Lee lived for three days before he “accidentally got into some rat poison.” The same rat poison Frank Harrelson died from just months later. Grieving, Nannie Doss used the life insurance money to build a new home for herself back in Alabama.
After that, Nannie’s taste for murder grew. She frequented the lonely hearts postings in local papers. It was there that she found husband number three, Arlie Lanning. Lanning didn’t live very long after the wedding bells, dying in 1952.
Nannie then set her sights on her sick mother who died in 1953, along with two of Nannie’s sisters. In 1954, lucky husband four, Richard Morton, met his end.
It was only after the death of her fifth husband, Samuel Doss, that Nannie’s reign of terror came to an end. All of her victims showed the same symptoms: convulsions and stomach cramps. These were so pronounced in Mr. Doss that an autopsy was performed, from which it was discovered that he’d been poisoned with enough arsenic to kill more than a dozen men.

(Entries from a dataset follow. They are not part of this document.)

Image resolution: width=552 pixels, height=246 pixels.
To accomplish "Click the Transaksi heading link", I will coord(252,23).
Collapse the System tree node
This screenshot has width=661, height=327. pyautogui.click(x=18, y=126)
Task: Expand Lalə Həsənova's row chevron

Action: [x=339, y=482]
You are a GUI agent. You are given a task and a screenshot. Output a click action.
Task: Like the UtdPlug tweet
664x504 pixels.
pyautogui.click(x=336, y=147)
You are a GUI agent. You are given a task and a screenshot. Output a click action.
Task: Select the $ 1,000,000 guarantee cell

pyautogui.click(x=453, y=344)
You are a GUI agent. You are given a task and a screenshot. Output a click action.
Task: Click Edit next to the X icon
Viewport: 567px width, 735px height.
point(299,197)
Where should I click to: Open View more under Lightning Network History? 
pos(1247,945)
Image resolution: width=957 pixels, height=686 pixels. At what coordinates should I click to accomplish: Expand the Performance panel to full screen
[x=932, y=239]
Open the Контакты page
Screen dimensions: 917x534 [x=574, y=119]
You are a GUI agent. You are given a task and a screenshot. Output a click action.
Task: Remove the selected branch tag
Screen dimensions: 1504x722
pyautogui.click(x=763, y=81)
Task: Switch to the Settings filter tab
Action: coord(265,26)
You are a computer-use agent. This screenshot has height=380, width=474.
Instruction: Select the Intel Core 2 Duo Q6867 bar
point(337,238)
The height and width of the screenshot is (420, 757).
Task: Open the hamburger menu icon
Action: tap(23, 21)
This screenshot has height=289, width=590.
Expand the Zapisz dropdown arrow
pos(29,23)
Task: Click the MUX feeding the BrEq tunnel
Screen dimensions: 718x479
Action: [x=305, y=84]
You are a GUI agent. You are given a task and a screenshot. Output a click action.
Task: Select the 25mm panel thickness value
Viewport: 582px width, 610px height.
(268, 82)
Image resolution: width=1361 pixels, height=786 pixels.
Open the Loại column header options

When confronted, Doss confessed to the murders spanning more than 30 years. She was sentenced to life in prison, though she only served ten years before dying of leukemia in 1965. Throughout all the interviews and right up until her death, Nannie Doss always claimed it had never been about the money. She killed her husbands out of boredom, always looking for “…the real romance of life.” As for why then she murdered her children and family, Nannie Doss remained silent.